### Given problem A
In the discussion about naming the integrator, quote everything from "We need to pick" down to "documentation is LFMiddle.".
### Given problem B
In the discussion about naming the integrator, what name does Amber's documentation use for the method?
### Given problem C
Carry on the discussion about naming the integrator from the point where it stops.

### Extract provided
================================

We need to pick a name for this. As far as I can tell, the only MD package that currently supports this method is Amber. They refer to it as the "middle" method, following the naming from https://arxiv.org/abs/1707.04685. Also, they use a leapfrog version of the method, so the actual name they use in the documentation is LFMiddle.

I also checked the documentation for CHARMM, NAMD, Gromacs, LAMMPS, and Tinker. None of them appears to support it.

Here are some possible names:

• BAOABIntegrator (+) Matches the name in openmmtools (+) Accurately describes what it does (-) Most users won't know what it means (-) Awkward to type (-) No one knows how to pronounce it

• BAOABLangevinIntegrator (+) Slightly more informative (-) Still awkward to type and unpronounceable

• LangevinIntegrator2 (+) Makes it clear this is roughly equivalent to LangevinIntegrator (-) Gives no information about how it's different

• LangevinMiddleIntegrator (+) Same advantages as LangevinIntegrator2, but slightly more informative (+) Matches terminology used in Amber

• LMLangevinIntegrator (LM=Leimkuhler-Matthews) (+) Another slightly more informative alternative to LangevinIntegrator2

• Something else?

[peastman]

Any thoughts on this?

[jchodera]

I think BAOABIntegrator is the cleanest choice for now. It clearly and unambiguously links the integrator to the literature.

I'd honestly like to see this replace LangevinIntegrator, but this would create problems with reproducibility. I think it would be fine to do some renaming at a major release (which allows API breaks in standard semantic versioning schemes), but we argue about that later.

================================

### Information given
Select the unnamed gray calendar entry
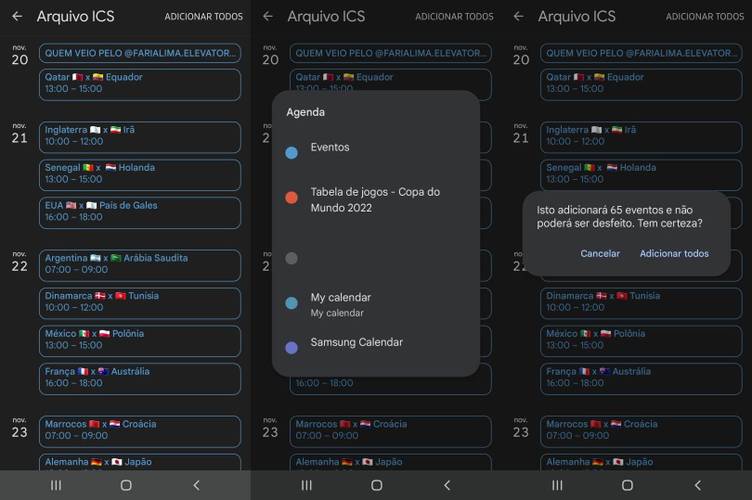The height and width of the screenshot is (500, 752). [376, 258]
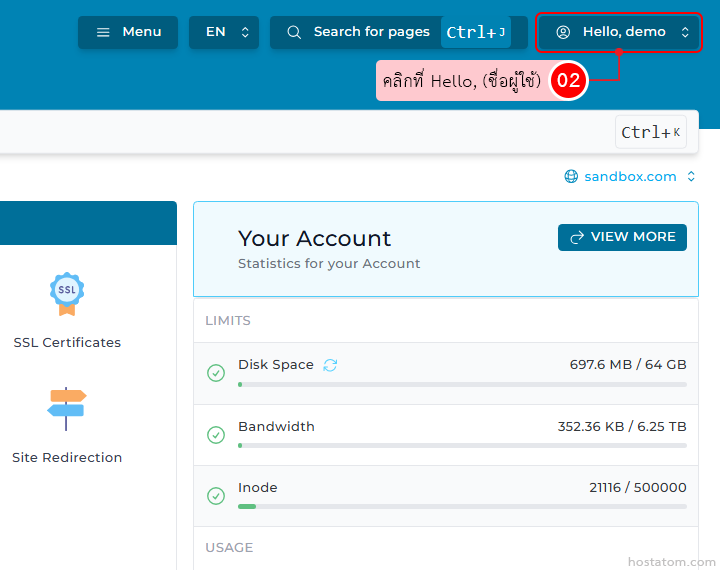Click the VIEW MORE button
This screenshot has width=720, height=570.
pos(622,237)
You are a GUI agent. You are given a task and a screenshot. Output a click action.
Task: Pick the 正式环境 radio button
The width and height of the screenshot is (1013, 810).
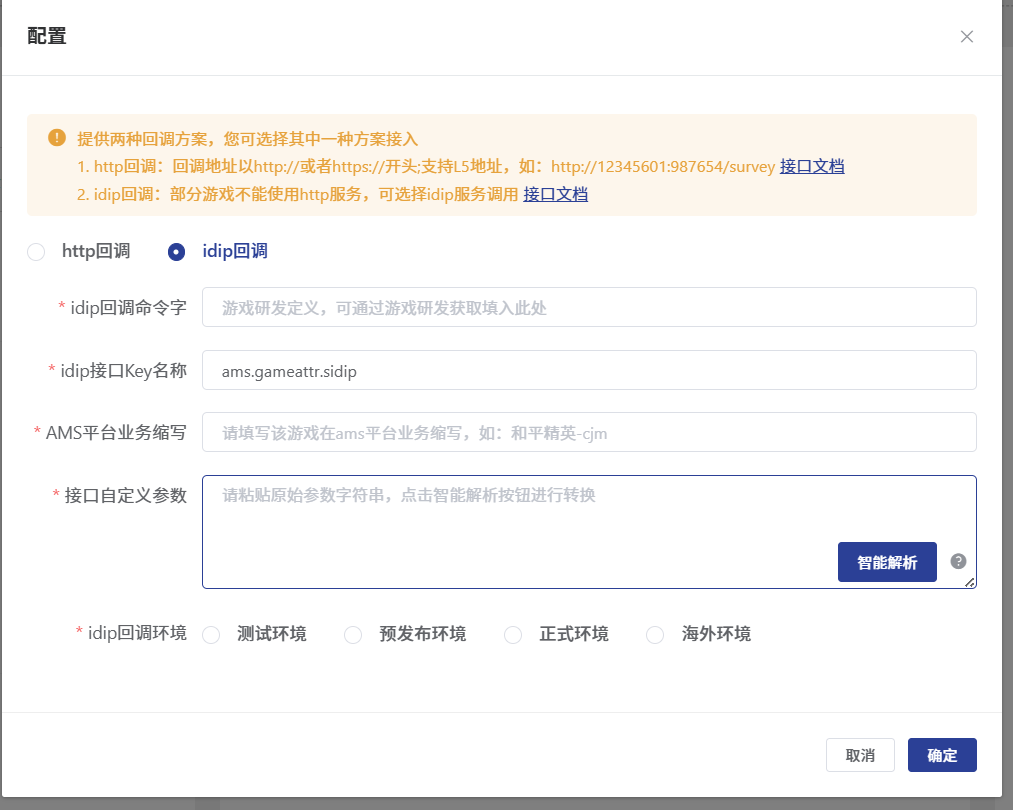513,635
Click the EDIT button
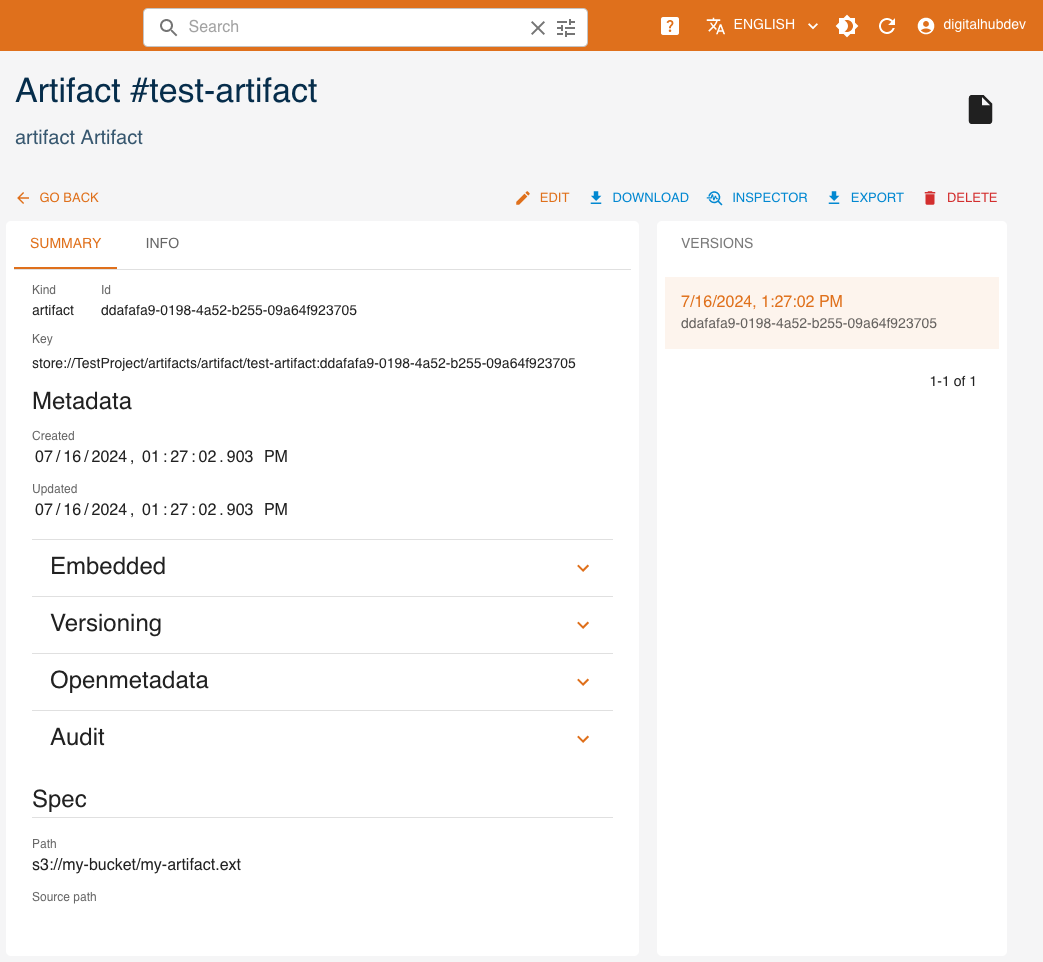1043x962 pixels. tap(542, 198)
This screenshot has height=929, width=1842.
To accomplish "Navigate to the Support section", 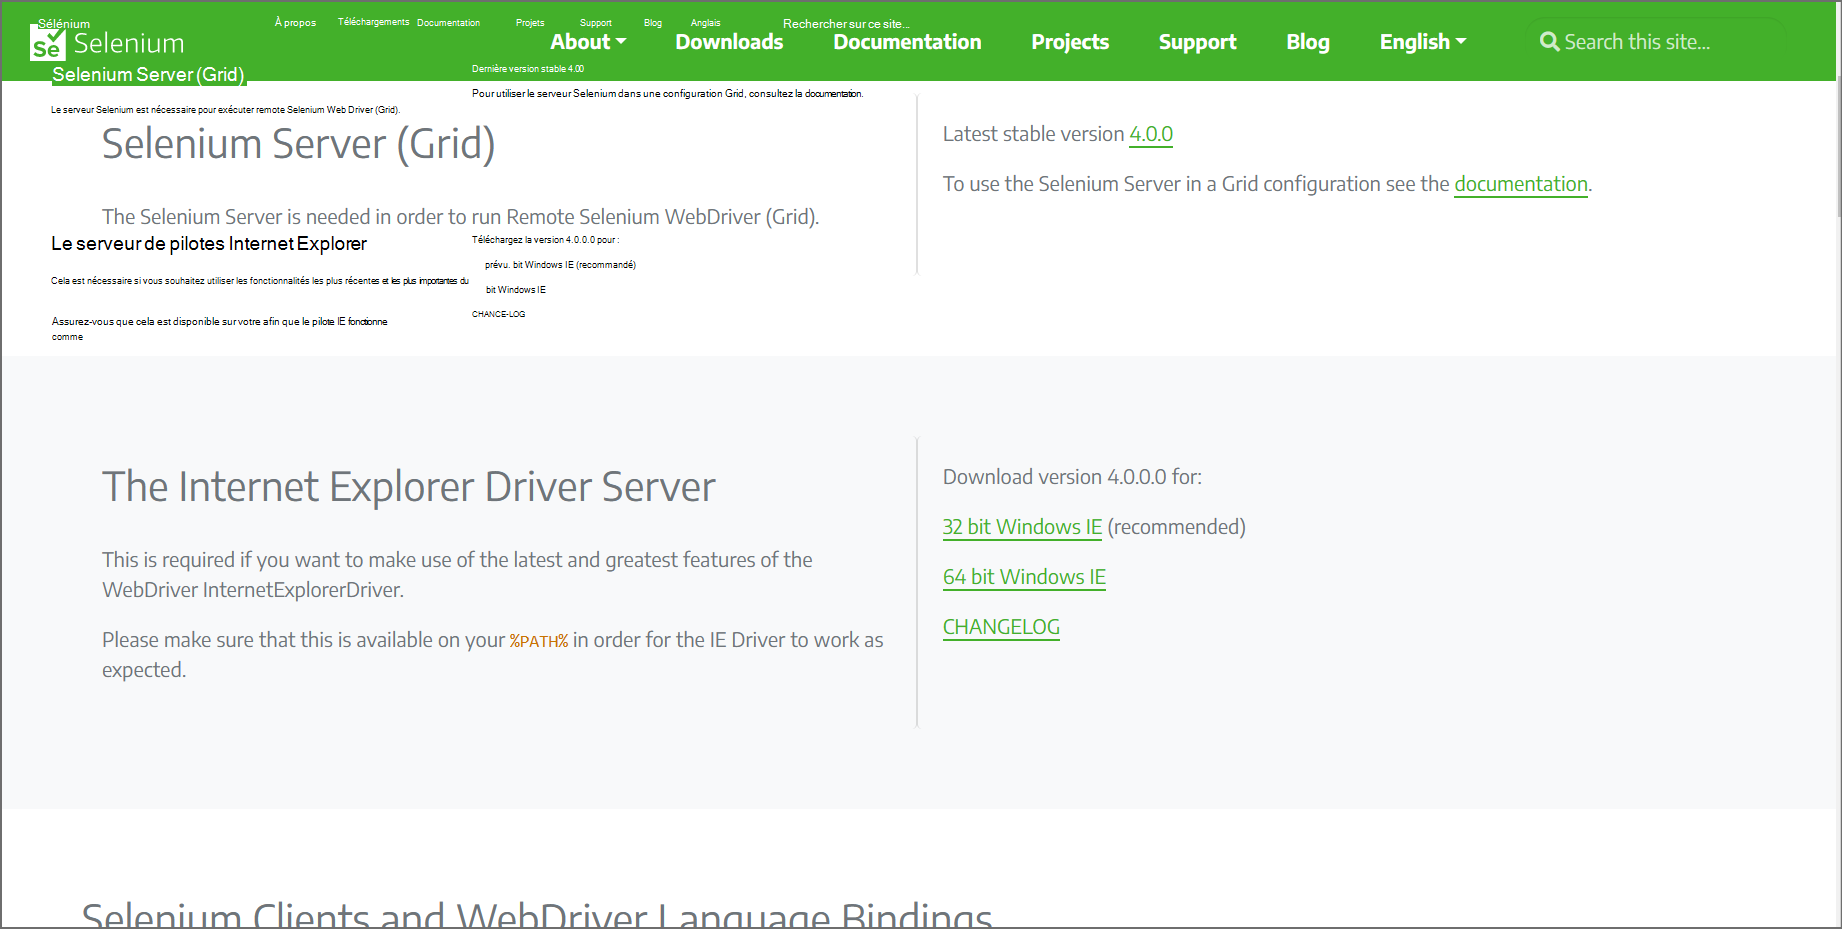I will tap(1197, 41).
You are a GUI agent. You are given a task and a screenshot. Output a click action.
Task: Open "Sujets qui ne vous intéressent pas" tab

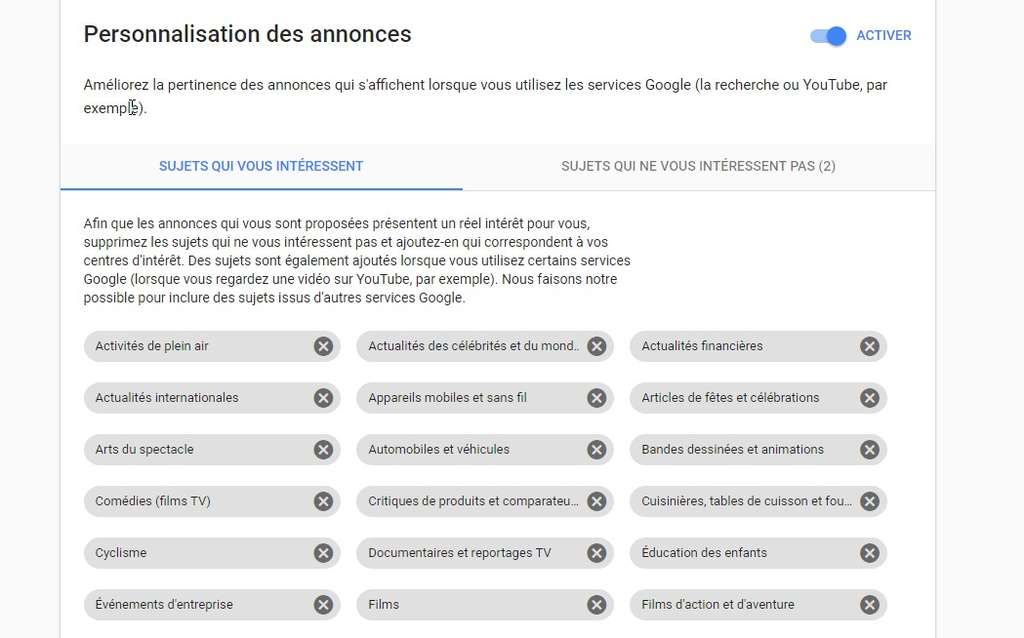[x=698, y=166]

================================

### Task result A
We need to pick a name for this. As far as I can tell, the only MD package that currently supports this method is Amber. They refer to it as the "middle" method, following the naming from https://arxiv.org/abs/1707.04685. Also, they use a leapfrog version of the method, so the actual name they use in the documentation is LFMiddle.

### Task result B
LFMiddle

### Task result C
Have we updated the user guide as well? Do you want me to provide some text for this with appropriate citations?

[peastman]

It clearly and unambiguously links the integrator to the literature.

In the literature this method variously gets referred to a BAOAB, VRORV, and "middle", so it's no more unambiguous than some of the other choices.

I think it would be fine to do some renaming at a major release (which allows API breaks in standard semantic versioning schemes), but we argue about that later.

We're not just talking about breaking API compatibility (which is something I try hard not to do). We're talking about causing existing scripts to silently start using a different algorithm that produces significantly different results, and that may violate assumptions made in those scripts. I would never do that under pretty much any circumstances.

Have we updated the user guide as well?

I haven't even started implementing it yet.

[jchodera]

In the literature this method variously gets referred to a BAOAB, VRORV, and "middle", so it's no more unambiguous than some of the other choices.

From the authors (Ben Leimkuhler and Charles Matthews), "BAOAB" is the canonical name. VRORV was a name we used for consistency with an earlier paper, but we concur that BAOAB should be the canonical name. "middle" is not uniquely descriptive.

We're not just talking about breaking API compatibility (which is something I try hard not to do). We're talking about causing existing scripts to silently start using a different algorithm that produces significantly different results, and that may violate assumptions made in those scripts. I would never do that under pretty much any circumstances.

We can discuss this in a separate thread. Fundamentally, Langevin dynamics is simply a numerical method for generating samples of positions. (Velocities are technically an intermediate variable.) These different splittings are simply different numerical integration approximation schemes. We make changes to the approximation behavior of other numerical schemes all the time.

Regarding implementation: One of the more useful aspects of the openmmtools version is that it supports alternative splittings (perhaps not so useful other than for research) as well as multiple force groups (which could be very useful in speeding things up). I'm tagging @maxentile, who has been experimenting with this (and solute-solvent splitting) with Charles Matthews, to share thoughts on what might be useful for supporting in an OpenMM native version.

[peastman]

How do you feel about BAOABLangevinIntegrator? It's equally explicit while being more informative.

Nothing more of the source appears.